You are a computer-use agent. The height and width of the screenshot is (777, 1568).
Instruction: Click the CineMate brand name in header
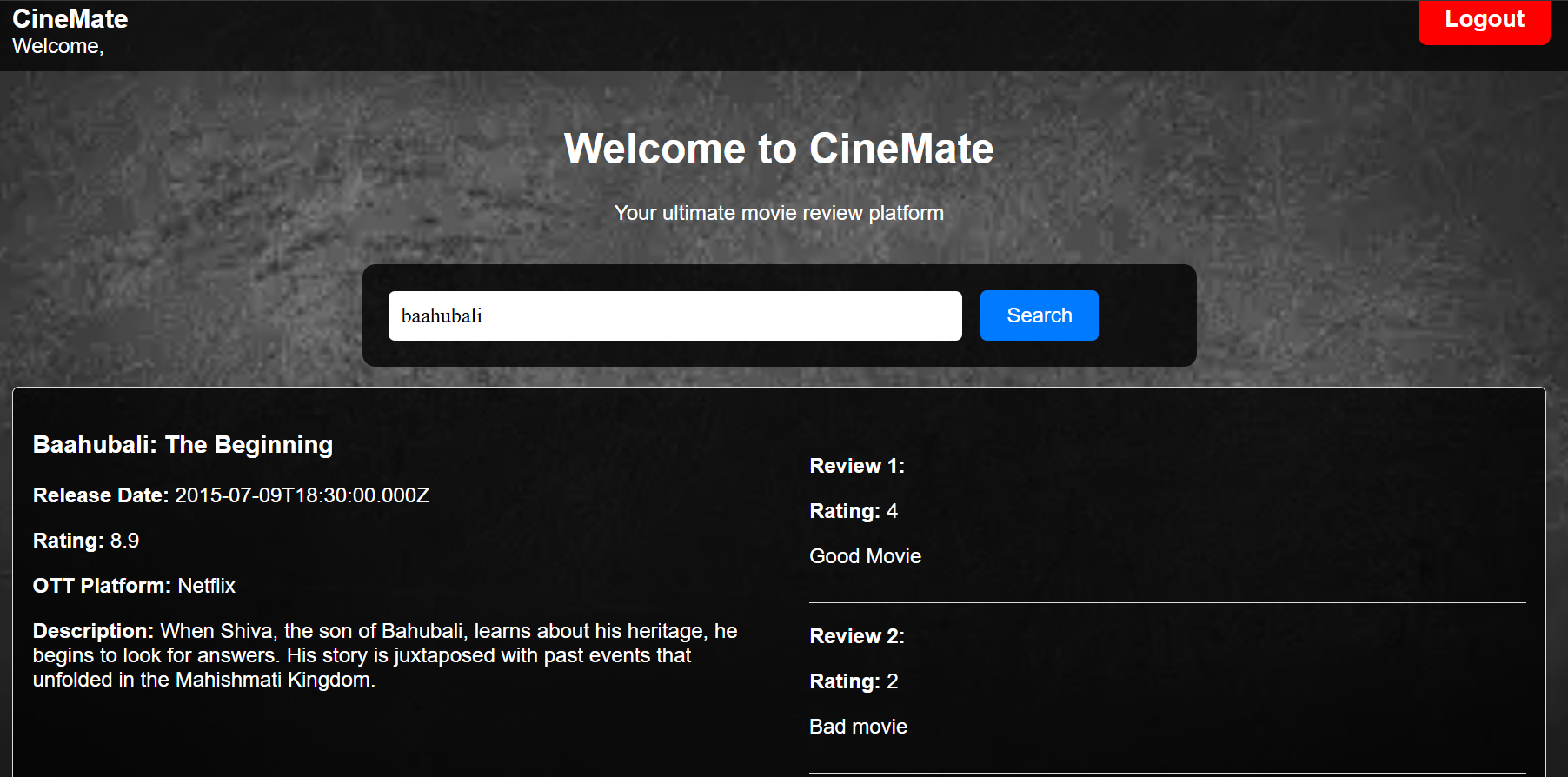point(70,18)
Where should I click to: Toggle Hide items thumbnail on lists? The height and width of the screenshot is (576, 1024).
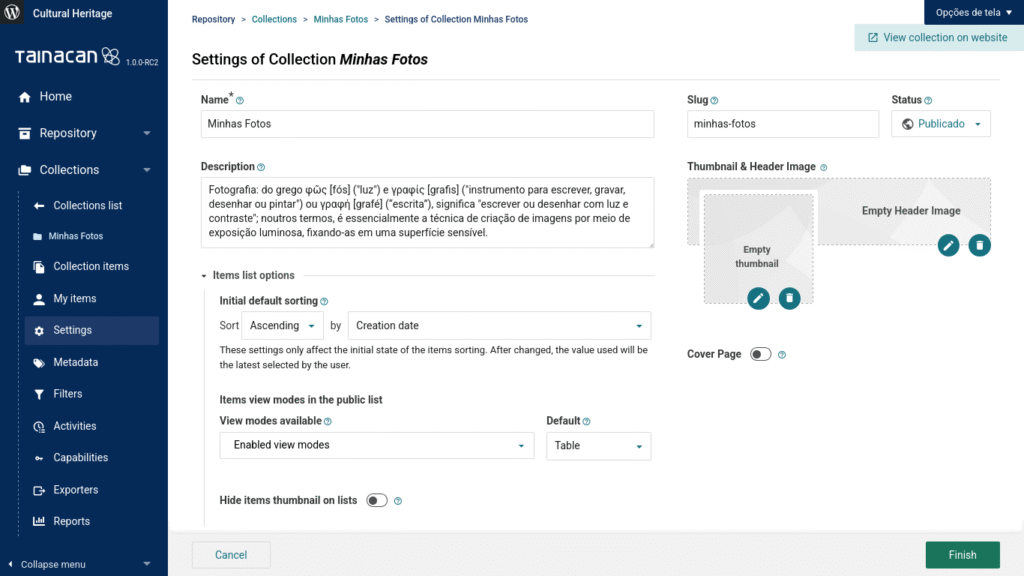377,500
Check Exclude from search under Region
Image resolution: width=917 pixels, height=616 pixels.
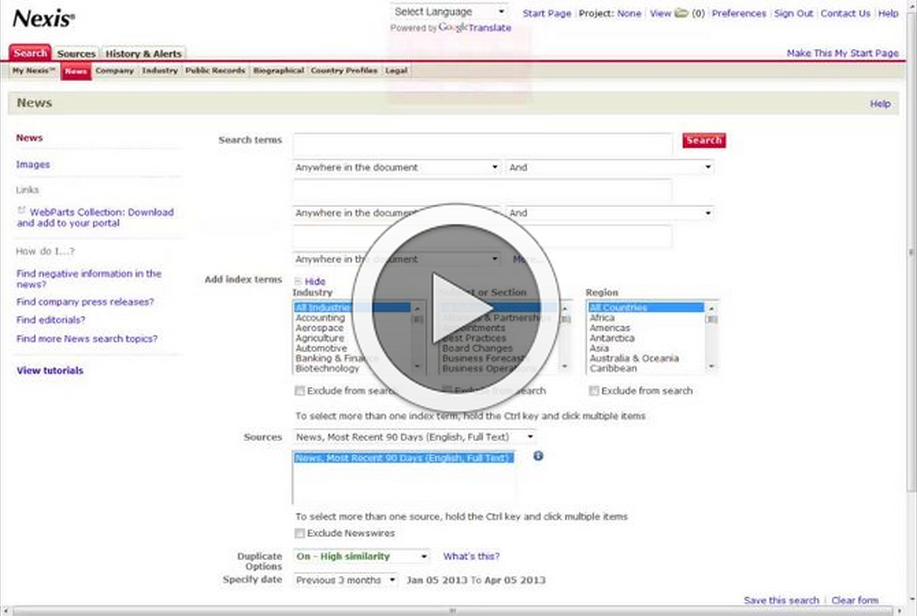(x=594, y=390)
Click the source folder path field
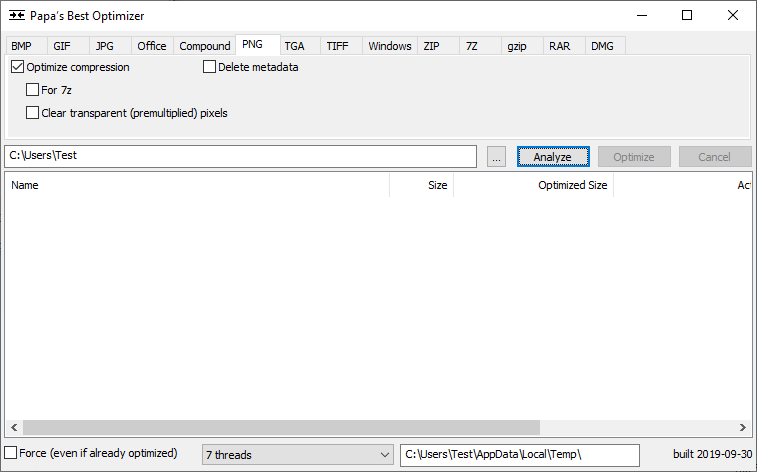Viewport: 757px width, 472px height. (240, 157)
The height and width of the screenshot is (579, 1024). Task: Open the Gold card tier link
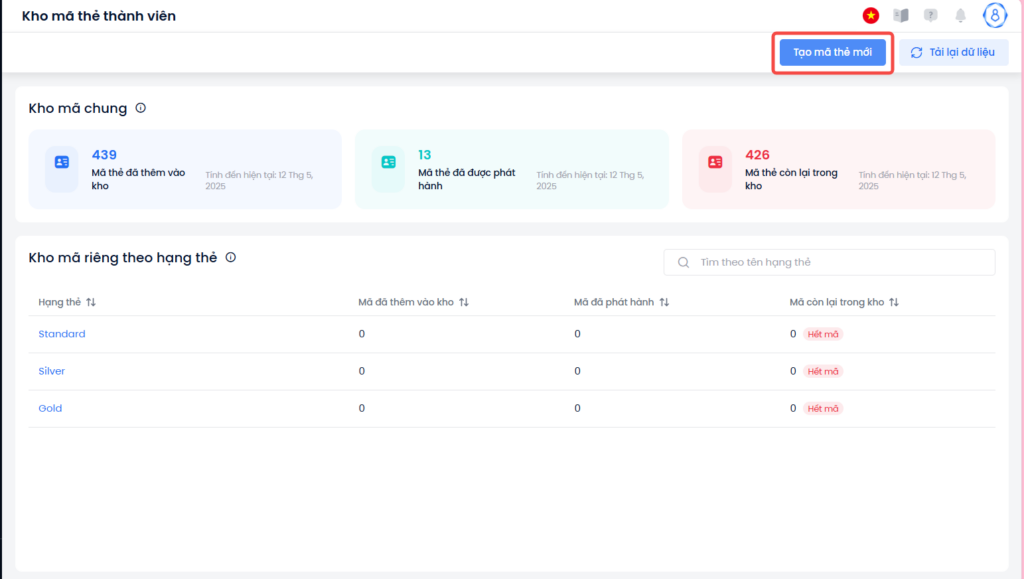[50, 408]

■ ■ ■ ■

From the first line to the last, write out the data above exactly. Omit the pictures.

# [WRITTEN SOLUTION]
You are a computer-use agent. The height and width of the screenshot is (777, 1568).
Instruction: Click the CineMate brand name in header
point(70,18)
Where should I click to: Toggle Hide items thumbnail on lists? The height and width of the screenshot is (576, 1024).
377,500
Check Exclude from search under Region
Image resolution: width=917 pixels, height=616 pixels.
(x=594, y=390)
Click the source folder path field
Viewport: 757px width, 472px height. (240, 157)
The height and width of the screenshot is (579, 1024). Task: Open the Gold card tier link
[50, 408]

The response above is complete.